Saturday 12 July 2008

Grit meets her match

On my To Do List (now as long as both my arms and the weight of a small baby hippo), I add Russian Revolution.

Eager to start, I tell Shark, Squirrel and Tiger (but not Dig), that today in the house we will be running autocratic control. I bagsy autocrat. I say we can swap over later, when the actual revolution comes. Then I can be Lenin. Everyone agrees.

I like being the autocrat. I order everyone in the car. I say the next step is to go to the library to find out what actually happens when the revolution comes. Then we can think about whether being Tsar Nicholas II was really such an idea worth fighting over.

We have to drive to the Big Library because, for the Russian Revolution, Smalltown will have nothing. 'Russian Revolution?' the young woman on the library apprentice scheme will enquire. 'Uh? We have Handling your Menopausal Budgie, Death and Your Cocker Spaniel, or Tea and Cakes in the Yorkshire Dales: the hilarious saga of moving house and taking the nanny and children with you – but nope, nothing on the Russian Revolution. Which country did it happen in?'

At Big Library, there are no books on the Russian Revolution either. I feared this before we left the house. But if there is one thread which runs through Grit's day, it is hope. I ask Linny, with whom we are on surprisingly good terms after several years of home education and Shark weeing on the floor in the children's section.

'We can do the Tudors', sniffs Linny. Then she starts, and she's even worse than me. 'How many books do you want on the Tudors?' she adds sarcastically. 'We can do six thousand of those'. OK, I've touched a nerve. 'If it's not the Tudors, then it's the Second World War' she continues. I detect a whiff of pissed off librarian. She tells me her son just completed A-level history and, she adds disdainfully, he just did two years of German history.

Even with Linny on side, we can't find anything about the Russian Revolution. And she's right. Because the Russian Revolution is not on the National Curriculum. One of the great powers on earth and here we are in the UK as ignorant as a flea on the backside of a mongrel.

After an hour I have cleaned out the entire library. I have a guide to life in Russia today from the children's library and an Eyewitness book which is good to look at, and has pictures of onion domes. From the adult library I have two studious volumes on the years 1895 to 1949, both of which are heavily annotated in pencil; probably by the same exam-taking university student.
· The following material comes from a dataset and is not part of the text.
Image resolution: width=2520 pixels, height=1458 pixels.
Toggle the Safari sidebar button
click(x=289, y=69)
I console Linny. I say it could be that round here everyone's just been to see Fiddler on the Roof and are now desperate to find out about the Jewish experience in Russia circa 1905. She looks doubtful, and adds sorrowfully that two years of German history wouldn't be so bad if it didn't just follow ten years of The Tudors.

3 comments:

Kitty said...

I can honestly say that the Russian Revolution was the least favourite part of my O Level History course. I don't know why, but I found it as dull as the dullest thing; whereas if I'd known it might have involved Omar Sharif, I'd have been much more interested.

x

sharon said...

Can't the Library order in books from other libraries covering this subject? How about looking for books on the Romanovs, Rasputin, Trotsky or Lenin, or did you already try this? Could even go further back for Catherine the Great (now there's a role model Grit!!)Ivan the Terrible etc.
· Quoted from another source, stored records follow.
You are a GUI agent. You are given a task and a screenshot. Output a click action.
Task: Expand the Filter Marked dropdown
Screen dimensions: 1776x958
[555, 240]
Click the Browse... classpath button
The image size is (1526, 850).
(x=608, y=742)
On a lighter note, maybe sticking to pre-revolutionary days is best - you don't want the peasants getting too uppity and demanding equal rights!

Lisa @ Boondock Ramblings said...

You are an amazing writer...You make me laugh and think all at the same time.

So, American History...let me tell you this..in our schools (at least around here) we could never seem to get past the Civil War. Then finally we would get to World War II, go to the next school year and then back to the Revolutionary War and the Civil War. Argh!